Notice how two upstate New York teams -- Syracuse and Albany -- who not only happen to be in different divisions but different conferences, still play each other six times.

This could work in the NHL for extra-conference rivals like Nashville and Atlanta, or Columbus and Pittsburgh, for example.

To use Montreal as an individual team example, the Habs could very rarely (once every 4/5 years?) play Los Angeles, Anaheim, San Jose, Phoenix, Dallas, Nashville, St. Louis, Columbus, or Minnesota, and no one would really notice.

However annual home-and-home games (at minimum) against Detroit, Chicago, Colorado, Edmonton, Calgary, and Vancouver would be ideal.

Take any team and you could draw up an ideal imbalanced schedule that would increase fan interest.

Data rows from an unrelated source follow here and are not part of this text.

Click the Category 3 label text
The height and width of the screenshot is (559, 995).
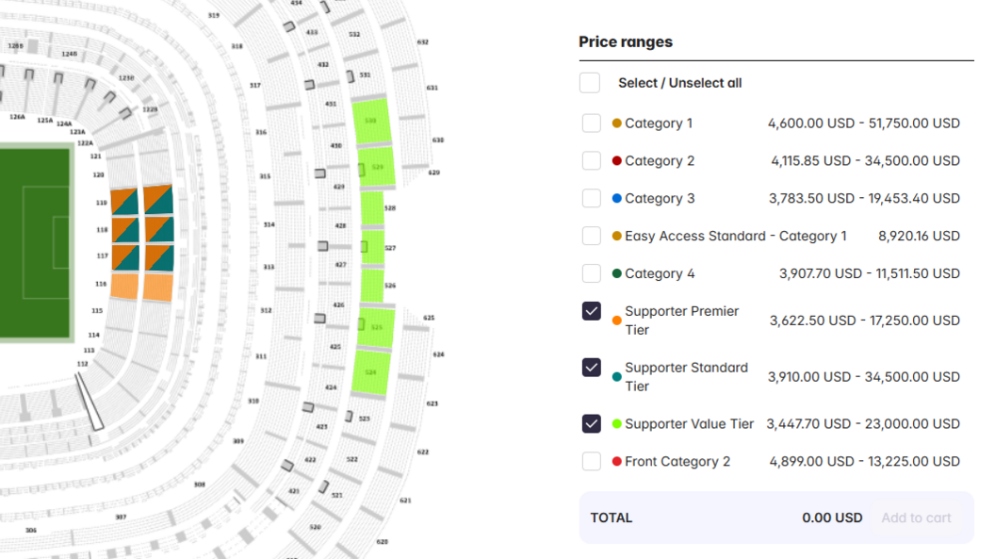660,199
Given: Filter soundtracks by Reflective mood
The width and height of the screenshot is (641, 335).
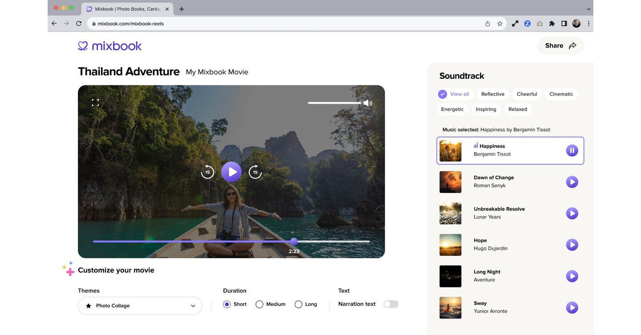Looking at the screenshot, I should 492,94.
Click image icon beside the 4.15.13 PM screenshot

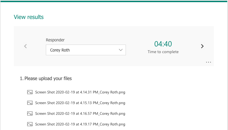tap(30, 103)
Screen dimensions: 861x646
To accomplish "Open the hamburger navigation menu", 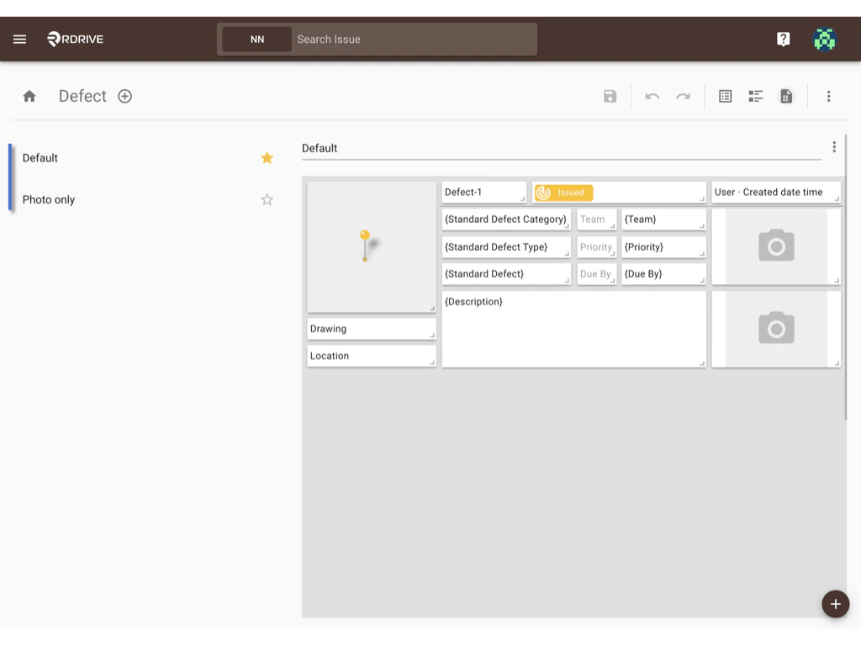I will pyautogui.click(x=19, y=39).
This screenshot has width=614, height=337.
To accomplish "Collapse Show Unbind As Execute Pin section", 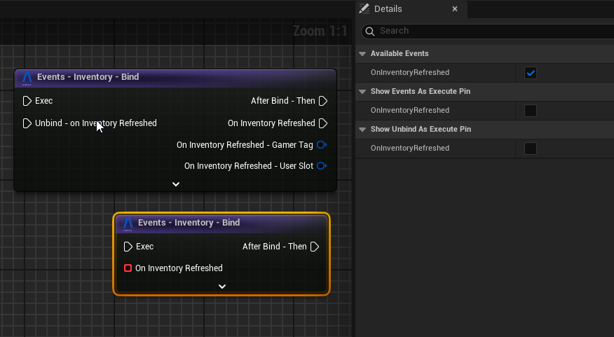I will (x=362, y=130).
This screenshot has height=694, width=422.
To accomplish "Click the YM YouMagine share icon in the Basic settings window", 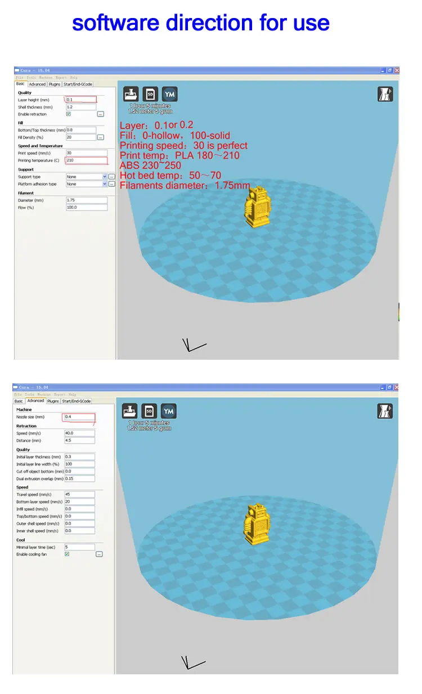I will pyautogui.click(x=169, y=94).
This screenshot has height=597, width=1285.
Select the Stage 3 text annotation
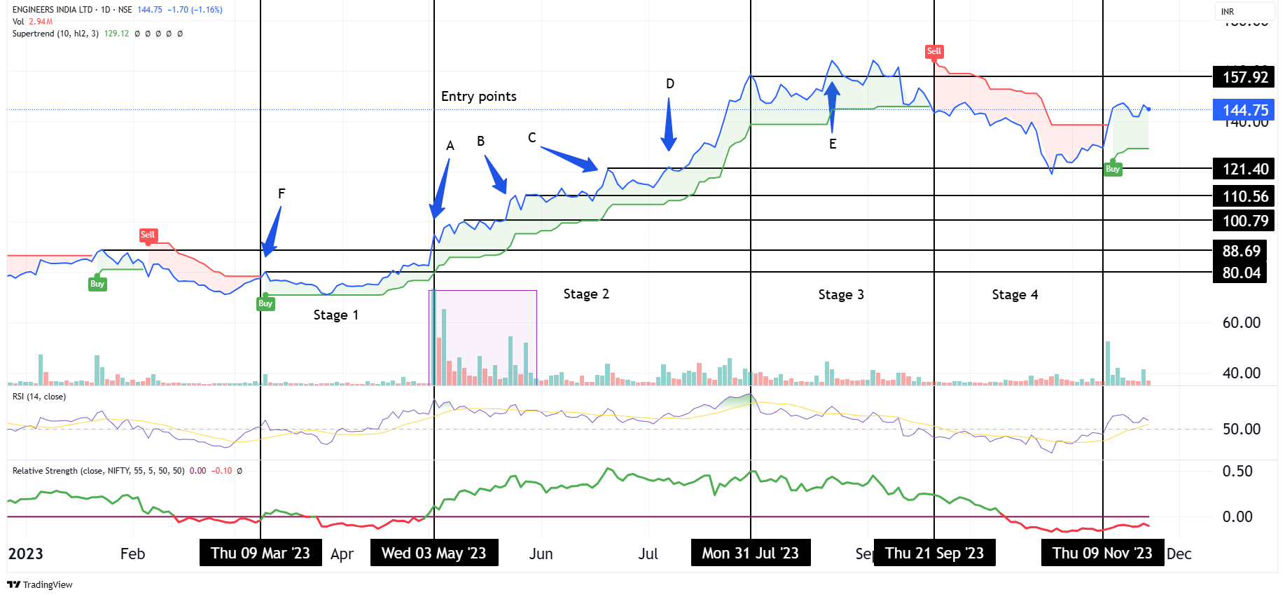click(840, 295)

I hate schedules like this that institutionalize an unbalanced and unfair schedule. How would you like to be a team whom the league has decided was a "natural rival" of Detroit or Toronto or Philly and be competing for a playoff spot with a team whose "natural rivals" are Nashville or Atlanta or Phoenix. If you are going to have an unbalanced schedule and maintain the integrity of the schedule you have to have a fair rotaion over time so that certain teams don't get an easier or tougher schedule every year.

This is a major problem with the MLB unbalanced interleague schedule. The Mets get to play the Yankees every year and the Marlins the pathetic Devil Rays. There have been several examples where the wildcard spots have been stronly influenced by the difference in schedule strength in interleague play.

Consider. Cleveland plays the Yankees nine games while the White Sox play New York six games. Houston plays the AL West Rangers six games even though their AL Central rivals never play Texas. The Astros play the last-place Rangers as often as they play the NL West Diamondbacks, Giants, Dodgers and Rockies, against whom they may battle for the wild-card spot.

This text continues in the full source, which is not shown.